Webinar - VOD - HESP - THEO Technologies

Join us for an exclusive webinar unveiling the revolutionary High Efficiency Streaming Protocol (HESP). Led by industry experts Pieter-Jan and Johan.

Dive into the cutting-edge technology shaping the future of streaming. Discover how HESP transforms latency, scalability, and user experience, and stay tuned for a live demonstration showcasing its seamless synchronization and lightning-fast zapping capabilities. Don't miss your chance to be at the forefront of streaming innovation.

Webinar transcript

Pieter-Jan: Hello and welcome everybody to our webinar on HESP, the High Efficiency Streaming Protocol!

Just first to get started, as you may know we have some time for a Q&A session after this talk, so if you want to submit questions, feel free to submit them through the chat box at any point in time and we will tackle those during the Q&A session.

Pieter-Jan: Why did we start with developing HESP? As most people know already in this webinar, online video is booming. There is more and more demand for streaming services and there are more and more problems to get your content across all of the devices and all of the networks. Especially viewers, their demand, their requirements, they are continuously increasing.

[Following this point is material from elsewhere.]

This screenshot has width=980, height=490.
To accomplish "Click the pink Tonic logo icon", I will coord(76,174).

They're more demanding than ever and it's not always acceptable for viewers to have a bad experience. And we see that abandonment of viewers who have a bad experience is increasing incredibly. So, with multiple streaming servers popping up, it is extremely important to keep that user engagement and to make sure that there is no subscriber churn.

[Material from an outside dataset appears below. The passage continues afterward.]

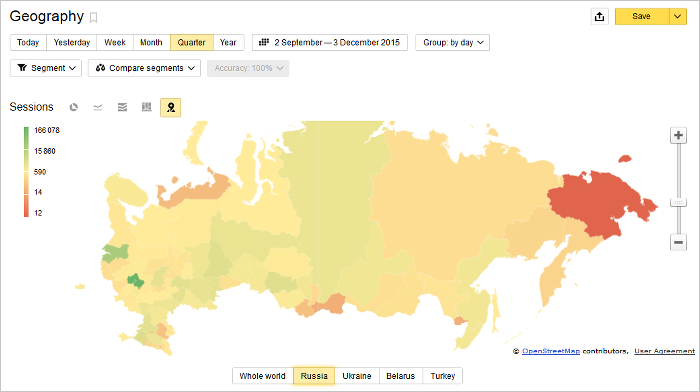This screenshot has height=392, width=700.
Task: Select the pie chart view icon
Action: tap(74, 107)

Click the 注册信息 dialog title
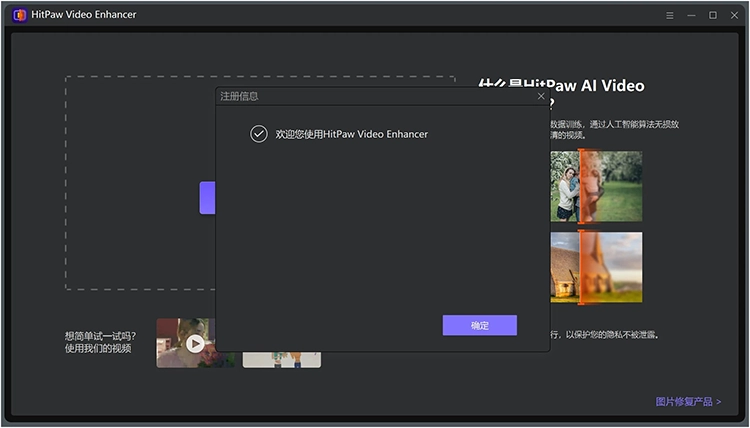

If we look at OTT streaming in general, setting up a distribution pipeline is usually a big trade-off. It's not hard to achieve low latency, so you can get real-time interaction like conference call software, or you could also set up a pipeline that allows you to scale over massive networks with pretty good compressions and cost-efficient delivery, like you need for example for an event like the Super Bowl, or you can set up streaming pipelines that allow you to get excellent viewer experience without any stalls, with excellent zapping times.

But setting up a pipeline that combines all of them, well, that's where it gets tricky. And that's not the thing which is simple at all. For example, if you would use something like webRTC or RTMP, you can achieve ultra-low latency. But the problem is that you need active streaming servers, which means that it's more difficult to scale. You also have problems with getting clients to support the protocols across all different platforms. There are higher bandwidth requirements which are usually needed and it all results in ramping up your costs to set up your streaming pipelines quite quickly.

On the other hand, if you look at examples like HLS or MPEG-DASH, like the HTTP-based protocols, they don't have that scaling problem like webRTC and RTMP, but they have as a massive disadvantage the latency, which is extremely high, because files need to be generated, they need to be transported over multiple requests, then they need to get buffered in clients, and it's always an entire file at a time, or today in small chunks, a chunk at a time. But it always impacts latency, or it always impacts viewer experience because all of those things they need to get tuned, and it always stays a trade-off.

Over the last year we've seen a massive movement from the high legacy like the high legacy type of latency with 60 seconds and even more of latency with long segments in HLS and DASH. We've seen that migrate to shorter segments to achieve around 10 second latency, but it's still not good enough. And over the past months then we've seen that more and more people are moving even further with like the chunk transfer and the Apple latency HLS approaches to go to a magnitude of single digit second latencies. But all of those changes which are being done are actually patches, workarounds on the protocols that were not really designed to achieve low latency. And as a result, it comes with massive trade-offs which are just ever increasing when you look at bandwidth usage and user experience and zapping times. And that's for us the issue with this kind of approach.

It's not an ‘or’ that you have to achieve. You really need to go to a protocol that can handle all of those different things at the same time, not just using RTMP to get ultra low latency or to use HLS or MPEG-DASH, which were designed for massive scale. But you need a protocol such as the high efficiency streaming protocol that we designed, HESP in short, that really takes care of all of those different things.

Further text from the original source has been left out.